The problem :: Give again, word for word, every line below from the one that has "How do I perform: Open the truncated" through the one that has "Task: Expand the Services dropdown chevron", both included, and no others.

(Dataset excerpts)
# # # # #

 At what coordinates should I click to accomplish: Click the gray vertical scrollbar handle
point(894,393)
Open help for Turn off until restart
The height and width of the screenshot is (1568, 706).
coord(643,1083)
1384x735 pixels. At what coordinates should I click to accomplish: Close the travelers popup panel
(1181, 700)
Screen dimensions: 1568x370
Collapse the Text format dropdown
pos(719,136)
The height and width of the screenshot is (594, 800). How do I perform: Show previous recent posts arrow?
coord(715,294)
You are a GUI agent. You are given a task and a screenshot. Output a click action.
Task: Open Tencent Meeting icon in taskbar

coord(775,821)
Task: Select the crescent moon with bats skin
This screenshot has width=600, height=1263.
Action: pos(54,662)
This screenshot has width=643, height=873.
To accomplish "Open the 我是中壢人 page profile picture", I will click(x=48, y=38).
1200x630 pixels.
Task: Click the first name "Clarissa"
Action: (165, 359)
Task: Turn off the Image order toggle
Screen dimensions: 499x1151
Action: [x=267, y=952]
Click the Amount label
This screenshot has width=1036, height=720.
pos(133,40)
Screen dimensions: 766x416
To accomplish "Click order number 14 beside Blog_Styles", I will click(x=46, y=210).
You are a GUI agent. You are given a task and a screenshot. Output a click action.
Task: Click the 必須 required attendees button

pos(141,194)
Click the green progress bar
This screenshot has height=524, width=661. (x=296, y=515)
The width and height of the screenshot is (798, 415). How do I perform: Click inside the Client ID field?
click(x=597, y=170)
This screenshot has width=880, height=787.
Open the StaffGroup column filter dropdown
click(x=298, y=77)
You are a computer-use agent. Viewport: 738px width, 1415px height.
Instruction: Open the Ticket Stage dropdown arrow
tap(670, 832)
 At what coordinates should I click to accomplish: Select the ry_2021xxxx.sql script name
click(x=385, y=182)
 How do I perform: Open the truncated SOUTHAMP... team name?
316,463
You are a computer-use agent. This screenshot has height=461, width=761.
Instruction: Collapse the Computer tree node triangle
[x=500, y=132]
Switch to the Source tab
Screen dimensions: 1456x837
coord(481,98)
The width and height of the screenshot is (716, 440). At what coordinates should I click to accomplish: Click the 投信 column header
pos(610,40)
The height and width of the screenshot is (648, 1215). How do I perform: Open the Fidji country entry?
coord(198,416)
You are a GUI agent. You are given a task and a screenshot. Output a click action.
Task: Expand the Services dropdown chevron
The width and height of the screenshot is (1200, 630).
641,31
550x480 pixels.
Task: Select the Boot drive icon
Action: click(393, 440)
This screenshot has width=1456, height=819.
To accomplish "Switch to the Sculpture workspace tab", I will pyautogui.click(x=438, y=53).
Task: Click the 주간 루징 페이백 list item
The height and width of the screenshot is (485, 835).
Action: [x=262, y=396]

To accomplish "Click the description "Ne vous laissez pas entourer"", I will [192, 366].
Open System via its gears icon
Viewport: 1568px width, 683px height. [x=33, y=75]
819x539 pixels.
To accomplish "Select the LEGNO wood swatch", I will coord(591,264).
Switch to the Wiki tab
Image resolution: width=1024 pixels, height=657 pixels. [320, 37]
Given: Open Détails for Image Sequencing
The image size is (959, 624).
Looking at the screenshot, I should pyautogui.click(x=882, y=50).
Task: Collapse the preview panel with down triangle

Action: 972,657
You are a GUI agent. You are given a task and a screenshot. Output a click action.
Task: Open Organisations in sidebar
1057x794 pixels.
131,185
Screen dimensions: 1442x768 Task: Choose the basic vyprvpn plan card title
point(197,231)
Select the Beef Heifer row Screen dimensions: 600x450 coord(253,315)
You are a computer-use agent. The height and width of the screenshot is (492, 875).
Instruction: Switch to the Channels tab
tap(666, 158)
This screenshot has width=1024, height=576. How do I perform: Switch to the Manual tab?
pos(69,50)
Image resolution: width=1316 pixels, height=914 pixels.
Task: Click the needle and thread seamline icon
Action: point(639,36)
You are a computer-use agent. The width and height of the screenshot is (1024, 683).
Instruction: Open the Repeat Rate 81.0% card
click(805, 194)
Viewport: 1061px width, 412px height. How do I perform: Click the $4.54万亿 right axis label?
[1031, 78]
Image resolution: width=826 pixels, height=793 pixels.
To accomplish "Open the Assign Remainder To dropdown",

# # # # #

Solution to this problem ::
 How do I perform: Open the truncated SOUTHAMP... team name?
316,463
You are a computer-use agent. This screenshot has height=461, width=761.
Instruction: Collapse the Computer tree node triangle
[x=500, y=132]
Switch to the Source tab
Screen dimensions: 1456x837
coord(481,98)
The width and height of the screenshot is (716, 440). At what coordinates should I click to accomplish: Click the 投信 column header
pos(610,40)
The height and width of the screenshot is (648, 1215). How do I perform: Open the Fidji country entry?
coord(198,416)
You are a GUI agent. You are given a task and a screenshot. Output a click action.
Task: Expand the Services dropdown chevron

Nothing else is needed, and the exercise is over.